YMCA summer camps serve an average of 90 to 95 kids a week, he said.
“It’s great for the summer when you have time to invest and learn other traits behind schoolwork,” he said.
Since schools closed in early June, Misiak has been working with students, from kindergarten through sixth grade, to build the new garden.
Although Misiak and other adults chopped the wood and handled the power tools, the children built the majority of the beds and filled them with dirt.
“They were fantastic volunteers and so enthusiastic and ready to serve,” Misiak said.
Although the first few weeks were difficult for some children, especially the younger ones, once they got into the rhythm of building the garden, “they really started having fun and getting into it” , said Misiak.
As a reward for their work, the children will be able to take the fruits and vegetables home, Misiak said, adding that any surplus will likely be donated to the local pantry.
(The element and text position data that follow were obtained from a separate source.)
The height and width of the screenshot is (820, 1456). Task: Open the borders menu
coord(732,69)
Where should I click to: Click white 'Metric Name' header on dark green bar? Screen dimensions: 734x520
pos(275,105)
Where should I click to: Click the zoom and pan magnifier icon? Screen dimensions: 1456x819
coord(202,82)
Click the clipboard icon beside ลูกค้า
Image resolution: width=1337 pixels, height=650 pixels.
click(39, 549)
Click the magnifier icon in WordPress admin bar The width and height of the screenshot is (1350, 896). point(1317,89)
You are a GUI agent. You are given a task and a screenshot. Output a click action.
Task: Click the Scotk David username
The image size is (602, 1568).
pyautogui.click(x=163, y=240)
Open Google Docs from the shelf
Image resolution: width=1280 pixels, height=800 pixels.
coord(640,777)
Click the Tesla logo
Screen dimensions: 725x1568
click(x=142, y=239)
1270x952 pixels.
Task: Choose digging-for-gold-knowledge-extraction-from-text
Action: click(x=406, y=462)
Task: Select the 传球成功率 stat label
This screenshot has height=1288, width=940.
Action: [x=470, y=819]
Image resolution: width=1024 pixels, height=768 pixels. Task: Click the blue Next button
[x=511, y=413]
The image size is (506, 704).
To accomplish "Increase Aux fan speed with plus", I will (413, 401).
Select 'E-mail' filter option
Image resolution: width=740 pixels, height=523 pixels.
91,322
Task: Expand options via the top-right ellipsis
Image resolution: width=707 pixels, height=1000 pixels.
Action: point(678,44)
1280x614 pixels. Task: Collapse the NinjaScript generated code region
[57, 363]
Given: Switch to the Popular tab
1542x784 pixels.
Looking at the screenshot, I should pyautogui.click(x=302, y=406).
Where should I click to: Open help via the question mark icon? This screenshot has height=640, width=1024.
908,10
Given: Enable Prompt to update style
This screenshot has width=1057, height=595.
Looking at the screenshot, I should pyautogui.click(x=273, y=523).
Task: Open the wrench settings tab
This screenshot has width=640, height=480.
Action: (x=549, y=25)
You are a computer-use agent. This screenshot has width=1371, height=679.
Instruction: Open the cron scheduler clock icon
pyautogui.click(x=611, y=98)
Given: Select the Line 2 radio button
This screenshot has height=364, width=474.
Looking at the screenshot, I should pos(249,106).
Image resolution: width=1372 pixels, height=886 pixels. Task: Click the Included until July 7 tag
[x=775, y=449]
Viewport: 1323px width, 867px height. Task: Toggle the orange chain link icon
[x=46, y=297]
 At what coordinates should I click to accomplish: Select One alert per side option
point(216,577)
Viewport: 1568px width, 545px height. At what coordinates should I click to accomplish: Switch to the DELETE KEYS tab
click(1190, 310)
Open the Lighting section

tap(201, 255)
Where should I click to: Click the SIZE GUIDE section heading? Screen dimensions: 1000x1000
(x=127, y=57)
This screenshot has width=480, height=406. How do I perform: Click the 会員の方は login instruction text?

The project was primarily funded by the United Way Impact grant, which Misiak estimated at around $2,500, although donors also contributed.
Once complete, Misiak hopes the garden will be a space that everyone in the area can enjoy. United Way has also assembled STEM learning kits, which students will soon be able to pick up at the YMCA, which will include nature scavenger hunts, learning tools – such as magnifying glasses and plant identification books and animals – as well as other activities.
Misiak said contacts have been made with school administrators about the possibility of organizing field trips or service-learning projects.
“We hope the garden will become a resource for teachers so they can engage their students in a volunteer project while providing activities that reinforce what they learn in the classroom in an outdoor space,” she said. .
The main takeaway from Crooker with the new garden was the importance of local groups partnering with each other for the greater good.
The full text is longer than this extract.